Have you read the Introduction to the 7-Day Body Vacation yet? That’s the best place to start!
Day 1 wasn’t so bad, was it? You probably ate less than you normally would have, but you should have had enough food to keep you from being hungry, and you definitely had enough nutrients and water to give your body what it needed without overdoing it.
Today’s food plan is very similar to Day 1, with a twist. Breakfast and lunch are the same, but for dinner we have a healthy and delicious alternative to a classic traditional pasta dish. Have fun with it and don’t forget to enjoy the experience. Be mindful of the food you are eating by focusing on the ingredients as you prepare them, and reminding yourself to be thankful as you eat.

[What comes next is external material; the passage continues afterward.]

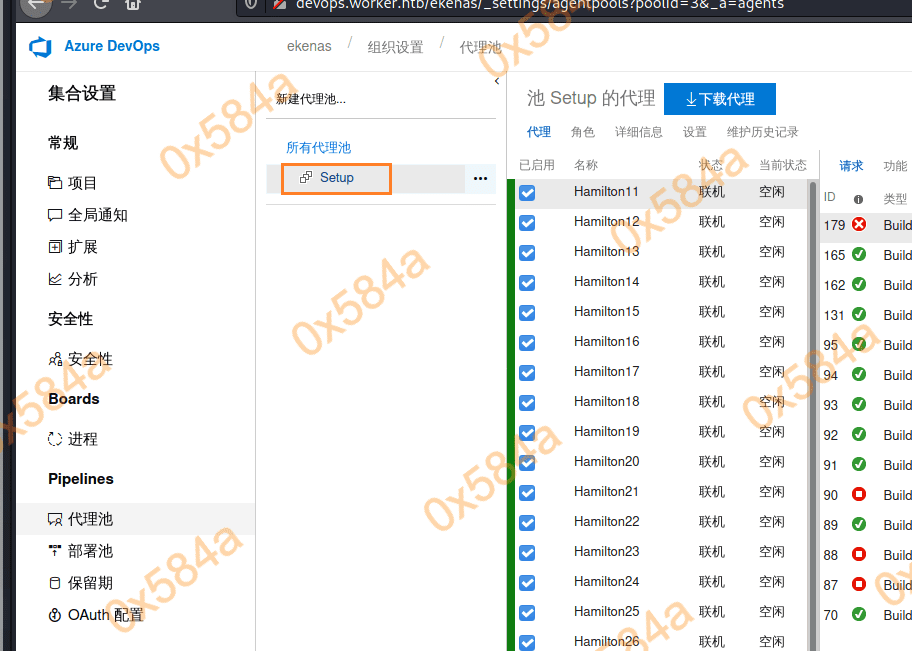Open the 维护历史记录 tab
Screen dimensions: 912x651
(x=762, y=132)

Now, let’s get on with Day 2 of our vacation!
Today’s Food Plan
Upon waking, juice half a lemon into a coffee mug and fill the mug with warm water. Drink.
Breakfast
- Refrigerator Oatmeal (make the night before)
- 16 ounce water
Mid-Morning
- 16 ounce juice
Lunch
- Chopped Salad with choice of dressing (I recommend Creamy Avocado Lime)
- 16+ ounce water
Mid-Afternoon
- 16 ounce juice
Dinner
- Steamed Zucchini Noodles with Raw Tomato Basil Sauce
- 16+ ounce water
Evening
- 2 hours before bedtime, drink 1 cup of Smooth Move tea (or equivalent).
- After dinner, don’t eat anything and don’t drink anything other than water or herbal tea.
What to expect on Day 2
On Day 2, caffeine drinkers may deal with a dull headache. Other than that, there isn’t much out of the ordinary that wasn’t mentioned on Day 1. If you have anything unusual going on and want to ask about it, visit the Facebook group.
Shopping List
Breakfast
You should already have breakfast items on-hand.
Lunch
You should already have lunch items on-hand.
Dinner
- 2 medium zucchini
- 4 medium tomatoes
- 1 sweet red pepper
- 2 cloves garlic (you should have this one-hand)
- 1 medium sweet onion
- 1/2 small Serrano pepper (optional)
- handful of fresh Basil
You’ll also need:
- 32 ounces/1 quart of juice (either fresh bottled or homemade)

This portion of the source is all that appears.